Reproduce the records from the line with "At what (x,y)" through the line with "Looking at the", swapping "coordinate pair" for "pair of numbers" and keeping everything else the same. Leave the pictures out of your answer.

## DATA
-- Opening Marker --

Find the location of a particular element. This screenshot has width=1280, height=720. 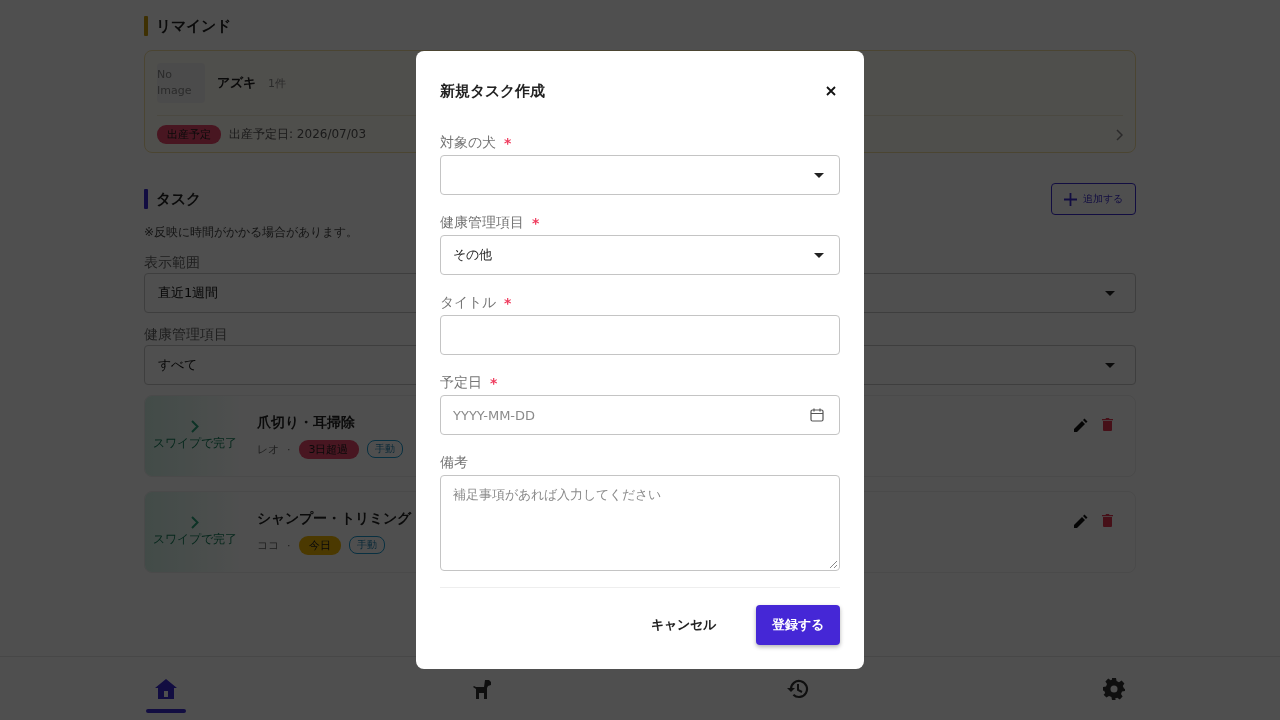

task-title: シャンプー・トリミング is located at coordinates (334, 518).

-- Closing Marker --
-- Opening Marker --

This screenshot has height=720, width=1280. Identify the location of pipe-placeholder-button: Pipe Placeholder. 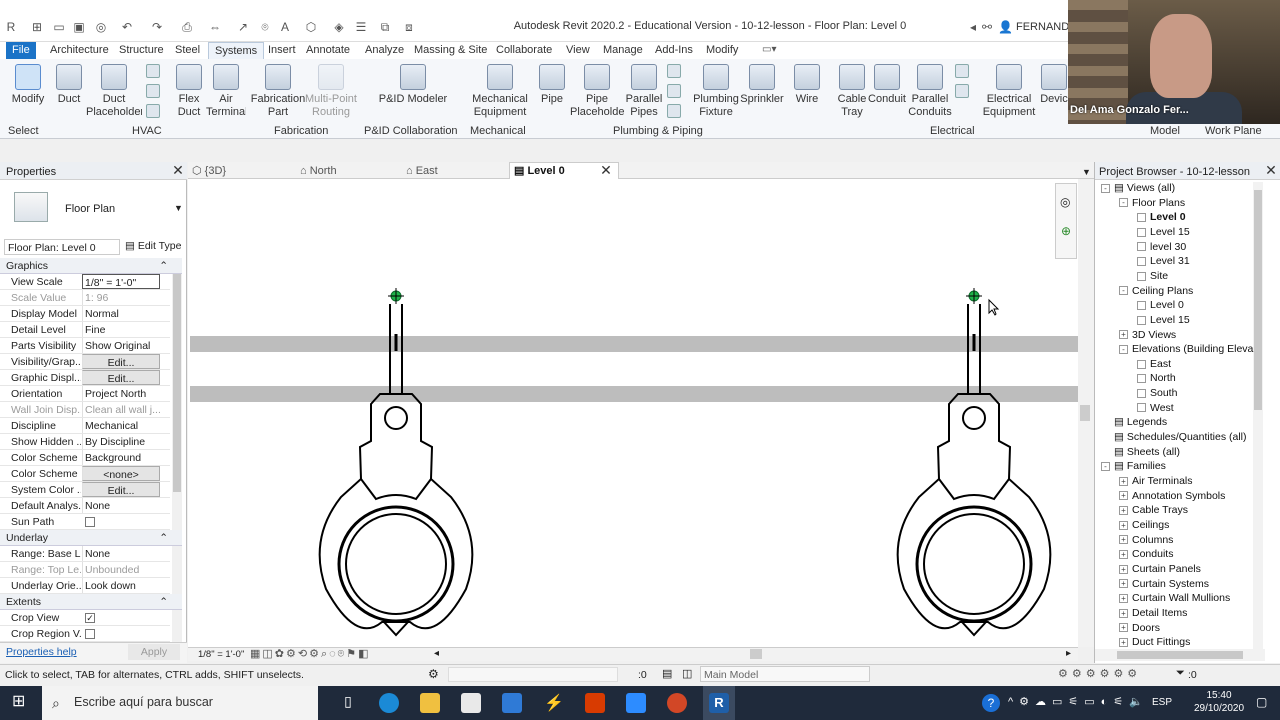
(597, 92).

-- Closing Marker --
-- Opening Marker --

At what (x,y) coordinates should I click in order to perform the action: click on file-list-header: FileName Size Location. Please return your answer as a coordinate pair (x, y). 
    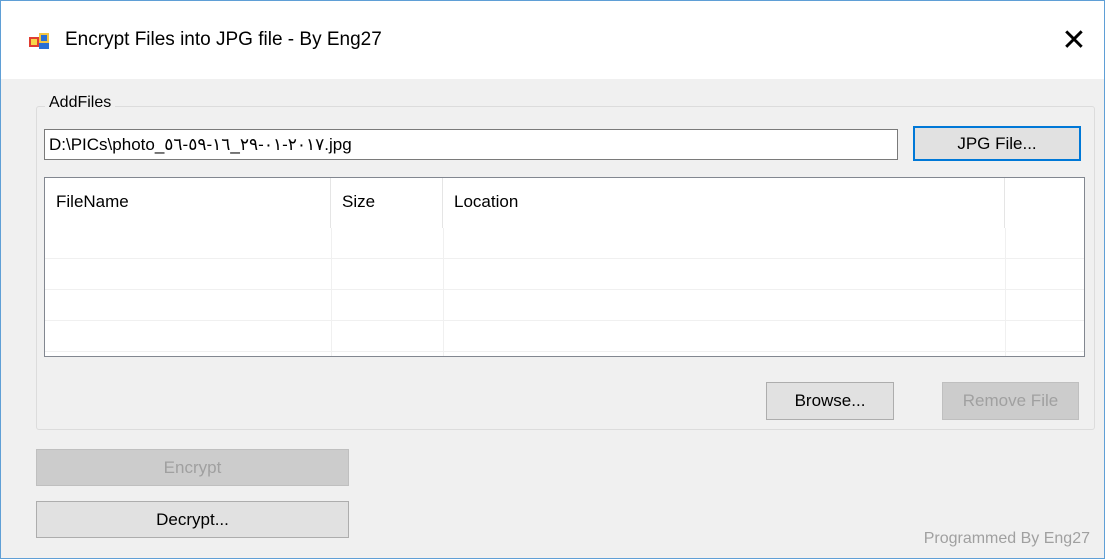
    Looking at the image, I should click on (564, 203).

-- Closing Marker --

## SOLUTION TO THE PROBLEM
At what (x,y) coordinates should I click in order to perform the action: click on file-list-header: FileName Size Location. Please return your answer as a pair of numbers (x, y). 
    Looking at the image, I should click on (564, 203).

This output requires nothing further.